Listen to your body and mind. I’ve never been the kind of person that thinks ignoring something makes it go away. If your anxiety makes too much space at your writing desk, it’s OK to not force what isn’t happening. Be kind to yourself, and ways that you can do so is:

  • Move your body; if you sit down to write and your anxiety is louder than the idea in your head, get up. Stretch. Take a short walk to clear your mind.
  • Do some breathing exercises. 4-7-8 breathing and alternate nostril breathing are my two favorite for stress-relief.
  • Engage with your community. Reach out to your friends, chat with a neighbor, stop by your favorite local indie bookstore.
  • Do something mindless but stay off your phone. Get into crochet or needlework, or keep a puzzle infinitely unfinished and work on it for a moment.
  • Stop writing. Sometimes, to keep the writing going we have to stop writing.

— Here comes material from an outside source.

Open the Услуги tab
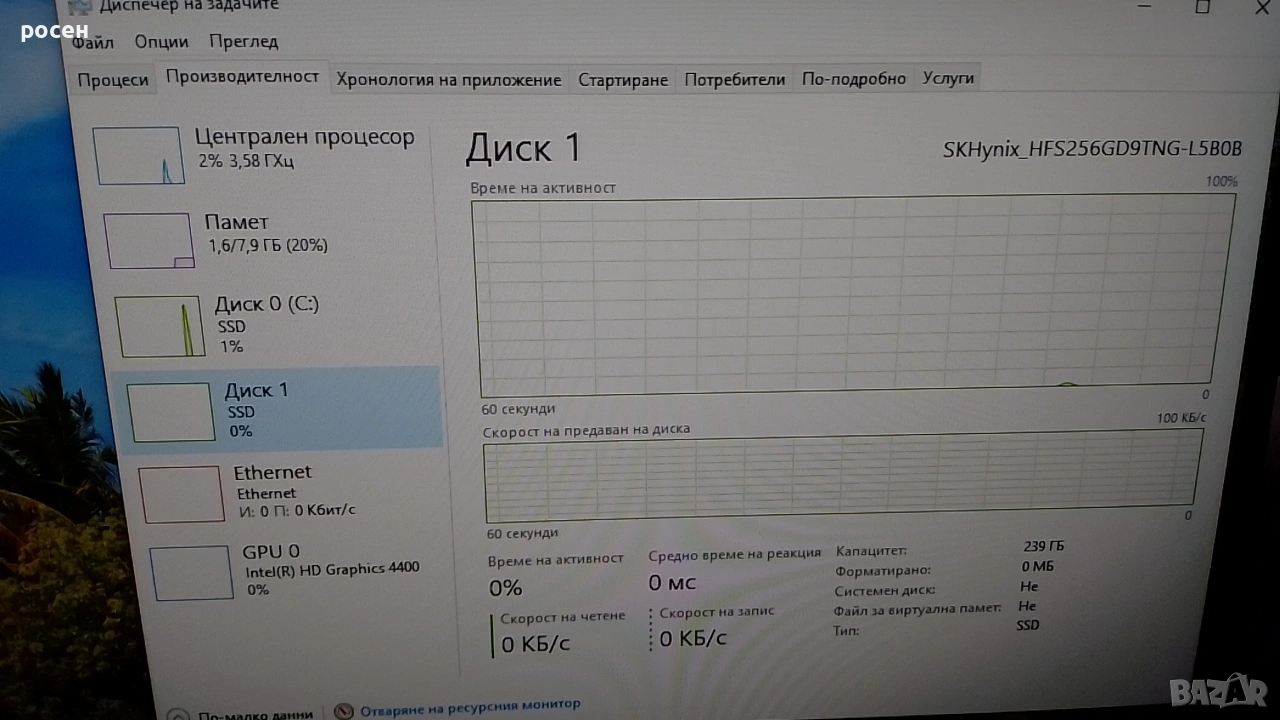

There is no shame in taking care of our minds. In fact, as writers, it should be a requirement. Our mind is where our characters live and where we build our worlds. Don’t they deserve the clouds to clear as much as we do for ourselves? Try and remember that sometimes, our anxiety isn’t our enemy—it’s simply our minds protecting us from something. Learning to live with it can help us learn how to write through it.